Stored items
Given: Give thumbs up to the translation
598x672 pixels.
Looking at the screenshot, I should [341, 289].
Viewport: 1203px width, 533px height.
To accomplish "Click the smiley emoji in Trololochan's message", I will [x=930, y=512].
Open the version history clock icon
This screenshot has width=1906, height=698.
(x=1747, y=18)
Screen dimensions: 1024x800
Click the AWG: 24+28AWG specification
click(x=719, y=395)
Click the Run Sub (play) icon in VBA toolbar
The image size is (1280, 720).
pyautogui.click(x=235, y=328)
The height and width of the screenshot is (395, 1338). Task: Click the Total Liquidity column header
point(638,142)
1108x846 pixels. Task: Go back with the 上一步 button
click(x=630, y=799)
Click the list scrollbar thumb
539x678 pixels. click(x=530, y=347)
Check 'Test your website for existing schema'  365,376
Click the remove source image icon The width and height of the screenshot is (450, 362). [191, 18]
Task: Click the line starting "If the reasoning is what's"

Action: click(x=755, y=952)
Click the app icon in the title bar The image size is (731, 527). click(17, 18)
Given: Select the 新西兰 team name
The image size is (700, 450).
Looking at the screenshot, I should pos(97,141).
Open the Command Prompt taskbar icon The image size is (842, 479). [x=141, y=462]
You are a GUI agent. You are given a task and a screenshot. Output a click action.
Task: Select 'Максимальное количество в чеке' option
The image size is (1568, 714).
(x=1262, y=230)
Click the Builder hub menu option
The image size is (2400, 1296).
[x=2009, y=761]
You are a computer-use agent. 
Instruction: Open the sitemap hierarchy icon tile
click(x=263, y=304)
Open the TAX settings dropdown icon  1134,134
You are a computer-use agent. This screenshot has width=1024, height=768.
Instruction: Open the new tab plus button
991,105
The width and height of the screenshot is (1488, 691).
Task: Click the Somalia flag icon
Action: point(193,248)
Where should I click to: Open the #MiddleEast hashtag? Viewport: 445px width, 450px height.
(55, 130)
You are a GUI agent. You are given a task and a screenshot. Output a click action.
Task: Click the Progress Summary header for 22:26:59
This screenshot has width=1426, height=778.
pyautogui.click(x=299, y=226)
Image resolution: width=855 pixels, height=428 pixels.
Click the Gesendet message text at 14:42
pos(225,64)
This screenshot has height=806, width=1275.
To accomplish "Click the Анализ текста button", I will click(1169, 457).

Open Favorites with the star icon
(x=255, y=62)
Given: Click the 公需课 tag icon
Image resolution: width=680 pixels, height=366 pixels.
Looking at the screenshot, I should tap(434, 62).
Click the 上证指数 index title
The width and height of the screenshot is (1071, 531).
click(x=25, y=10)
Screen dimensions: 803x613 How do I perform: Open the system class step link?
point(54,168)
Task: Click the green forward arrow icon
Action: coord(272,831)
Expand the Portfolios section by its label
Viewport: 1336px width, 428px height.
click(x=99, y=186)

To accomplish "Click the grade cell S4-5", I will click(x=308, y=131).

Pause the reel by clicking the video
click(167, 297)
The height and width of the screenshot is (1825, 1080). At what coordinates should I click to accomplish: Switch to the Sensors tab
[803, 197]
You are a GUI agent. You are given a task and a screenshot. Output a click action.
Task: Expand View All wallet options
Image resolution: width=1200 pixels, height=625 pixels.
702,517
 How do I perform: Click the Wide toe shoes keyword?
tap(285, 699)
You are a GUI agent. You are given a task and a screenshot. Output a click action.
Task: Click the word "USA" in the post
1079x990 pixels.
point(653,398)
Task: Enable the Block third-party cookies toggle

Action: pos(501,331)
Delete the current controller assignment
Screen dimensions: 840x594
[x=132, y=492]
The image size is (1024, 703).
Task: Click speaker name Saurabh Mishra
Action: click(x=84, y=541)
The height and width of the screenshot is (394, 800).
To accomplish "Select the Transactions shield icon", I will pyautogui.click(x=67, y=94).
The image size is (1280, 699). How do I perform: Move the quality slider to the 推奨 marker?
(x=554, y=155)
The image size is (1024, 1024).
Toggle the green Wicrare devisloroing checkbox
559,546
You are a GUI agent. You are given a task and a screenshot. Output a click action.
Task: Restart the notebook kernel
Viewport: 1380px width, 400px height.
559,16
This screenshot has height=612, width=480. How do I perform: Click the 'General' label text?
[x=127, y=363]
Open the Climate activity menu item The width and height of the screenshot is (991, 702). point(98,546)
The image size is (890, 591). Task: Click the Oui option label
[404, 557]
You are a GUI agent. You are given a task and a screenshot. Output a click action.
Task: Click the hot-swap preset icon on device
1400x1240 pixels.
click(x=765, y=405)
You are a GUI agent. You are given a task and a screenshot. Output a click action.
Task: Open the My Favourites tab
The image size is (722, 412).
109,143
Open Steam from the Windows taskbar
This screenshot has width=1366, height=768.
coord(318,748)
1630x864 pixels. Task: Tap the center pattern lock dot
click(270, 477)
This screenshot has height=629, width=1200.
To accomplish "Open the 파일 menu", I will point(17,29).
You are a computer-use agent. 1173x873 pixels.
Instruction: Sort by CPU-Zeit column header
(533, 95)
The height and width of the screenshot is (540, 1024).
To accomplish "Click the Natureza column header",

▶ Action item
Give the data again, exactly as it stands.

▶ Answer
Given: Give thumbs up to the translation
598x672 pixels.
Looking at the screenshot, I should [341, 289].
Viewport: 1203px width, 533px height.
To accomplish "Click the smiley emoji in Trololochan's message", I will [x=930, y=512].
Open the version history clock icon
This screenshot has width=1906, height=698.
(x=1747, y=18)
Screen dimensions: 1024x800
Click the AWG: 24+28AWG specification
click(x=719, y=395)
Click the Run Sub (play) icon in VBA toolbar
The image size is (1280, 720).
pyautogui.click(x=235, y=328)
The height and width of the screenshot is (395, 1338). Task: Click the Total Liquidity column header
point(638,142)
1108x846 pixels. Task: Go back with the 上一步 button
click(x=630, y=799)
Click the list scrollbar thumb
539x678 pixels. click(x=530, y=347)
Check 'Test your website for existing schema'  365,376
Click the remove source image icon The width and height of the screenshot is (450, 362). [191, 18]
Task: Click the line starting "If the reasoning is what's"

Action: click(x=755, y=952)
Click the app icon in the title bar The image size is (731, 527). click(17, 18)
Given: Select the 新西兰 team name
The image size is (700, 450).
Looking at the screenshot, I should pos(97,141).
Open the Command Prompt taskbar icon The image size is (842, 479). [x=141, y=462]
You are a GUI agent. You are given a task and a screenshot. Output a click action.
Task: Select 'Максимальное количество в чеке' option
The image size is (1568, 714).
(x=1262, y=230)
Click the Builder hub menu option
The image size is (2400, 1296).
[x=2009, y=761]
You are a computer-use agent. 
Instruction: Open the sitemap hierarchy icon tile
click(x=263, y=304)
Open the TAX settings dropdown icon  1134,134
You are a computer-use agent. This screenshot has width=1024, height=768.
Instruction: Open the new tab plus button
991,105
The width and height of the screenshot is (1488, 691).
Task: Click the Somalia flag icon
Action: point(193,248)
Where should I click to: Open the #MiddleEast hashtag? Viewport: 445px width, 450px height.
(55, 130)
You are a GUI agent. You are given a task and a screenshot. Output a click action.
Task: Click the Progress Summary header for 22:26:59
This screenshot has width=1426, height=778.
pyautogui.click(x=299, y=226)
Image resolution: width=855 pixels, height=428 pixels.
Click the Gesendet message text at 14:42
pos(225,64)
This screenshot has height=806, width=1275.
To accomplish "Click the Анализ текста button", I will click(1169, 457).

Open Favorites with the star icon
(x=255, y=62)
Given: Click the 公需课 tag icon
Image resolution: width=680 pixels, height=366 pixels.
Looking at the screenshot, I should tap(434, 62).
Click the 上证指数 index title
The width and height of the screenshot is (1071, 531).
click(x=25, y=10)
Screen dimensions: 803x613 How do I perform: Open the system class step link?
point(54,168)
Task: Click the green forward arrow icon
Action: coord(272,831)
Expand the Portfolios section by its label
Viewport: 1336px width, 428px height.
click(x=99, y=186)

To accomplish "Click the grade cell S4-5", I will click(x=308, y=131).

Pause the reel by clicking the video
click(167, 297)
The height and width of the screenshot is (1825, 1080). At what coordinates should I click to accomplish: Switch to the Sensors tab
[803, 197]
You are a GUI agent. You are given a task and a screenshot. Output a click action.
Task: Expand View All wallet options
Image resolution: width=1200 pixels, height=625 pixels.
702,517
 How do I perform: Click the Wide toe shoes keyword?
tap(285, 699)
You are a GUI agent. You are given a task and a screenshot. Output a click action.
Task: Click the word "USA" in the post
1079x990 pixels.
point(653,398)
Task: Enable the Block third-party cookies toggle

Action: pos(501,331)
Delete the current controller assignment
Screen dimensions: 840x594
[x=132, y=492]
The image size is (1024, 703).
Task: Click speaker name Saurabh Mishra
Action: click(x=84, y=541)
The height and width of the screenshot is (394, 800).
To accomplish "Select the Transactions shield icon", I will pyautogui.click(x=67, y=94).
The image size is (1280, 699). How do I perform: Move the quality slider to the 推奨 marker?
(x=554, y=155)
The image size is (1024, 1024).
Toggle the green Wicrare devisloroing checkbox
559,546
You are a GUI agent. You are given a task and a screenshot. Output a click action.
Task: Restart the notebook kernel
Viewport: 1380px width, 400px height.
559,16
This screenshot has height=612, width=480. How do I perform: Click the 'General' label text?
[x=127, y=363]
Open the Climate activity menu item The width and height of the screenshot is (991, 702). point(98,546)
The image size is (890, 591). Task: Click the Oui option label
[404, 557]
You are a GUI agent. You are given a task and a screenshot. Output a click action.
Task: Click the hot-swap preset icon on device
1400x1240 pixels.
click(x=765, y=405)
You are a GUI agent. You are given a task and a screenshot. Output a click action.
Task: Open the My Favourites tab
The image size is (722, 412).
109,143
Open Steam from the Windows taskbar
This screenshot has width=1366, height=768.
coord(318,748)
1630x864 pixels. Task: Tap the center pattern lock dot
click(270, 477)
This screenshot has height=629, width=1200.
To accomplish "Open the 파일 menu", I will point(17,29).
You are a computer-use agent. 1173x873 pixels.
Instruction: Sort by CPU-Zeit column header
(533, 95)
The height and width of the screenshot is (540, 1024).
To accomplish "Click the Natureza column header",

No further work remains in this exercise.